6. The device for testing the light intensity distribution of a light source according to claim 4 or 5, wherein the second moving mechanism comprises a first rotating platform and a first linear moving platform, the first rotating platform is in transmission connection with the first linear moving platform and can drive the first linear moving platform to rotate, and the first linear moving platform is in transmission connection with the light intensity detector and can drive the light intensity detector to move linearly.

7. The light intensity distribution testing device of claim 3, wherein the first moving mechanism has freedom of movement in both directions of X-axis and Y-axis, and can drive the light source to move in both directions of X-axis and Y-axis; the second movement mechanism has the freedom of movement in the three directions of the X axis, the Y axis and the Z axis, and can drive the light intensity detector to move in the three directions of the X axis, the Y axis and the Z axis.

8. The light source intensity distribution testing device of claim 7, wherein the first moving mechanism comprises a second X-axis moving platform and a second Y-axis moving platform, the second X-axis moving platform is in transmission connection with the second Y-axis moving platform and can drive the second Y-axis moving platform to move along the X-axis direction, and the second Y-axis moving platform is in transmission connection with the light source and can drive the light source to move along the Y-axis direction.

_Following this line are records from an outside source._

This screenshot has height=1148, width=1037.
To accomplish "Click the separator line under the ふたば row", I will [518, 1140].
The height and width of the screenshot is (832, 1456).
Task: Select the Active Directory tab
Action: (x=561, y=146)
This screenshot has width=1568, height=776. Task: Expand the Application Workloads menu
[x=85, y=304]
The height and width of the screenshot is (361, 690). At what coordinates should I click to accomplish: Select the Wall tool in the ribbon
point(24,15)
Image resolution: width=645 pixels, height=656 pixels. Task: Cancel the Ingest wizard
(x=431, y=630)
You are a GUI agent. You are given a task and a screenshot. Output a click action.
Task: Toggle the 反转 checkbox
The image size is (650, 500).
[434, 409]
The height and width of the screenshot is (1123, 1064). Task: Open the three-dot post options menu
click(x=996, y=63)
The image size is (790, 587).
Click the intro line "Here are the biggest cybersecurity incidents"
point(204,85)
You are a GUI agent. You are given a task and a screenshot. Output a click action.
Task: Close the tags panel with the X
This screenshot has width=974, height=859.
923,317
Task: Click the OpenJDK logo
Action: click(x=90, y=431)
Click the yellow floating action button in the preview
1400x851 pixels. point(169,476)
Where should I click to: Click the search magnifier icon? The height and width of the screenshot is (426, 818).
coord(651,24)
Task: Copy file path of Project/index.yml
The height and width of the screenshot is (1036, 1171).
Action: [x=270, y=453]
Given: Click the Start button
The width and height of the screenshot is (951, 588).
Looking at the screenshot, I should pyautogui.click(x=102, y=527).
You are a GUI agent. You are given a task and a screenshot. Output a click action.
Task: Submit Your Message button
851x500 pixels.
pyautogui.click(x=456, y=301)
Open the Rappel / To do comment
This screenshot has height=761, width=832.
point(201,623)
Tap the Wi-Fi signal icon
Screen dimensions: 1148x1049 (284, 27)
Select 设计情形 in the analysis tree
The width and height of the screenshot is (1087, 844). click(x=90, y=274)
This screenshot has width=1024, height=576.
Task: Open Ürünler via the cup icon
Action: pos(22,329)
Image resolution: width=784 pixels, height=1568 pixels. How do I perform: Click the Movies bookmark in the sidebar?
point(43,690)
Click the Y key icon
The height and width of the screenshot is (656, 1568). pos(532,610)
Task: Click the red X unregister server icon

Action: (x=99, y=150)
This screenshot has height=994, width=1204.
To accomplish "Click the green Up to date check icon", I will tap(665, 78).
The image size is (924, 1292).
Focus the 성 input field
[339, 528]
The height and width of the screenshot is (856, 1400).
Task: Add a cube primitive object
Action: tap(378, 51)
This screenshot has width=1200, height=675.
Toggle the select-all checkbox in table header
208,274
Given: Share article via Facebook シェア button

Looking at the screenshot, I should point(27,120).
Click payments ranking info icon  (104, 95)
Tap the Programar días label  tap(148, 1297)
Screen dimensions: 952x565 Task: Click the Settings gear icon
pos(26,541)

9. The light source intensity distribution testing device of claim 7 or 8, wherein the second moving mechanism comprises a second Z-axis moving platform, a second rotating platform and a second linear moving platform, the second Z-axis moving platform is in transmission connection with the second rotating platform and can drive the second rotating platform to move in the Z-axis direction, the second rotating platform is in transmission connection with the second linear moving platform and can drive the second linear moving platform to rotate, and the second linear moving platform is in transmission connection with the light intensity detector and can drive the light intensity detector to move linearly.

10. A method for testing the light intensity distribution of a light source, which is characterized in that the device for testing the light intensity distribution of a light source according to any one of claims 1 to 9 is used for measurement, so that the motion mechanism drives the light intensity detector to move in an illumination area generated by the light source, the light intensity detector measures the illumination intensity when the light intensity detector is positioned at different positions, and the condition of the light intensity distribution generated by the light source is recorded and formed.